故にリーダーとは目指すだけ損な役回りとなったわけだ。余るほどの財や権力を望めないのならば、リターンがリスクに到底見合わない。心から未来を憂う無私な正義者か、目立ちたいだけの馬鹿者しかその身を世に晒さないだろう。
あくまでも個人の考えであるが、叩かれることを厭わずに社会に名を売る政治家や活動家は、思想の是非はともかくとして尊敬に値する。他方で、誠も嘘も制御できないソーシャルメディアは見る価値に乏しい……いや、見る側の価値観が問われていると言っていいだろう。

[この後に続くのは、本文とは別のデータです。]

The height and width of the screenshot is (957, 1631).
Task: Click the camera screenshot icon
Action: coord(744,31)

無論、広告の陰に隠れた一部のマスメディアの扇動行為も是正すべきだと思う。
探しても見つからない安寧を提示するのがリーダー
本論に戻ろう。暴力による支配は永くは続かない。なぜなら、いつの世でも求められるのは安寧だからだ。そして万民の安寧など存在しないからこそ、時に暴力が正当化される。
昨今の米国大統領の「力による支配」は、国際協調のみならず共生という人類社会の秩序に亀裂を入れ、民衆を利己主義的な方向へ導いた。軍事力を誇示し、平伏さない国々には経済制裁で威圧をする。身内である米国人ですら与しなければ首が飛ぶ。世界最強国のリーダーが見せる我儘な背中は、縮図となる社会、地域、そして企業間にも見ることとなる。

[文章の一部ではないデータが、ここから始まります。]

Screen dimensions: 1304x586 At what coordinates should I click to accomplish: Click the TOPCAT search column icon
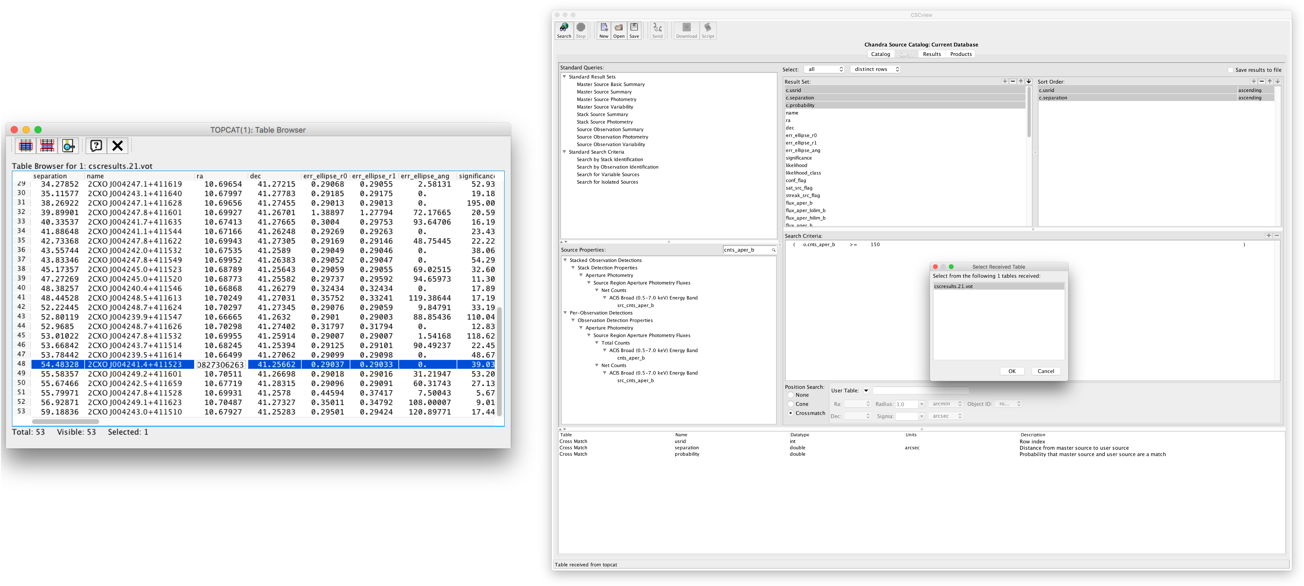[68, 146]
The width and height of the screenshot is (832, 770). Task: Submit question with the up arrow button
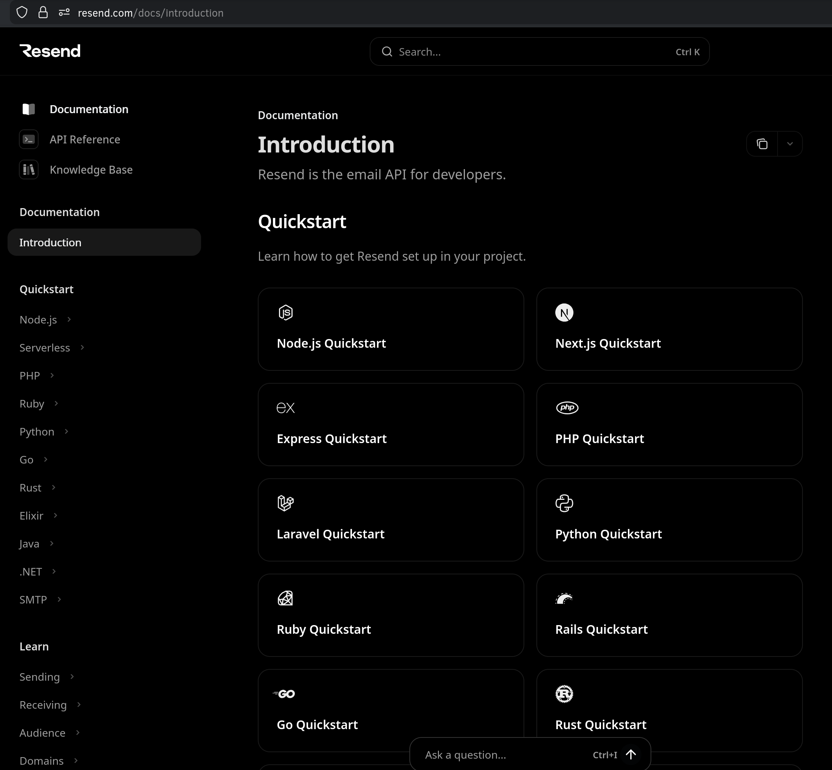coord(631,755)

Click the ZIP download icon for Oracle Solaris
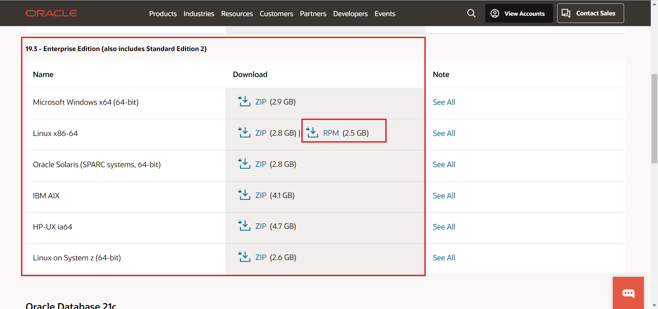[x=244, y=164]
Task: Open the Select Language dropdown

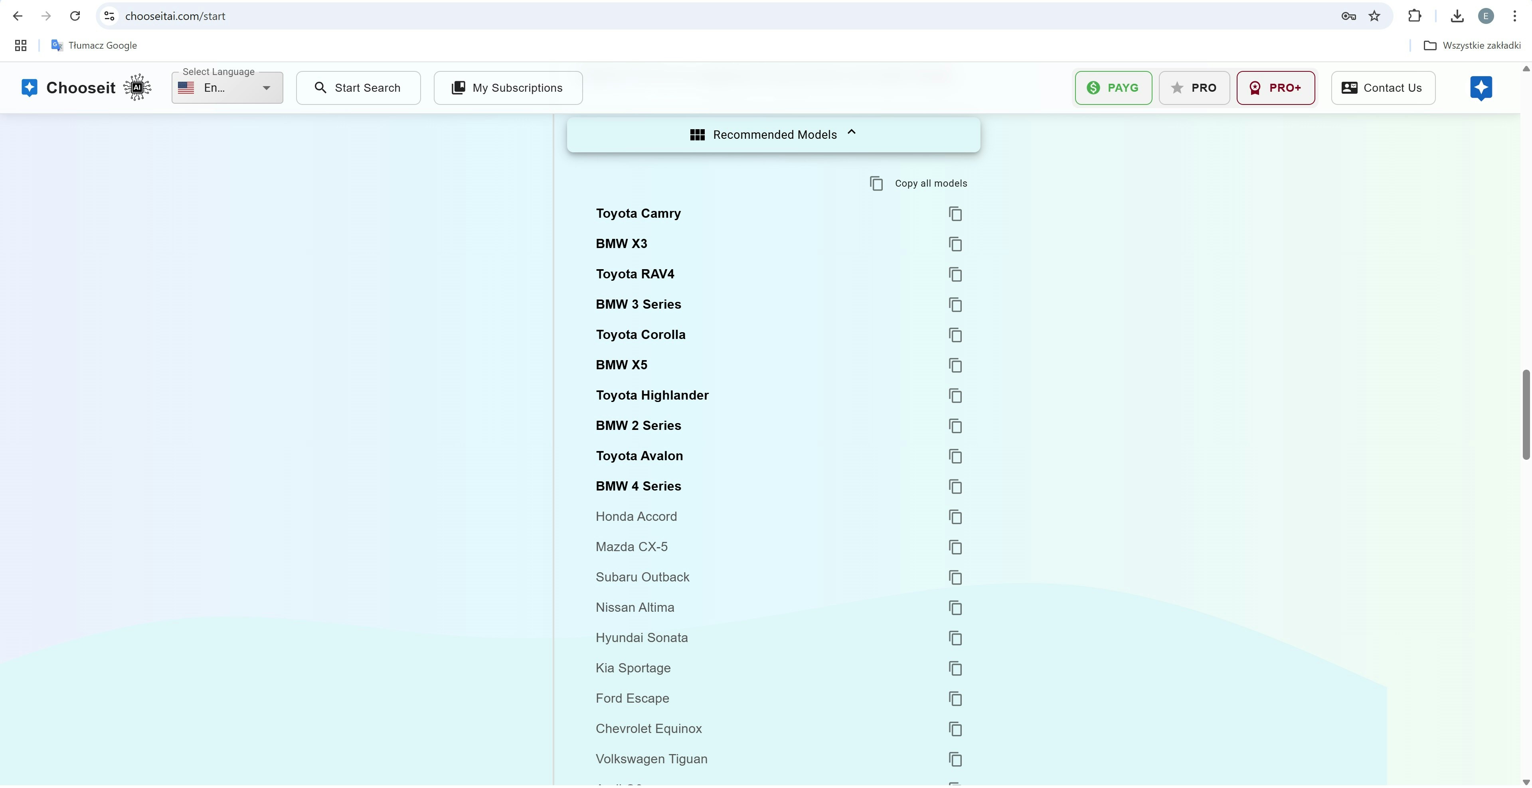Action: [227, 88]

しかし、そろそろ米国民も気付き始めただろう。MAGAの暴挙が米国の富を減少させているということを。強硬的な武力行為や関税政策は各国の米国離れを生み、かけがえのない財産である信頼を失墜させる。実際のところ、米国民はすでに嫌気がさしているのかもしれない。
行き過ぎた利己主義に民衆が不快感を覚えれば、必ず自浄作用が働き始める。しかしそんな作用にはきっかけが必要であり、そこには常に新たなるリーダーの存在が求められるのだ。
断固たる実行力をもって世界は変えられることを示した。そして名指しで罵倒されても怯まない勇気をも示した。先述した通り、筆者はその点だけにおいてドナルド・J・トランプ氏を尊敬する。スーパーマンほどのヒーロー像を生み出せる米国が、なぜ暴君を選んだのかの真意は不明だが、次なるリーダーは彼の過ちと行動力を学んだ素晴らしい人物が立つことになるだろう。いや、そうならないといけないと考える。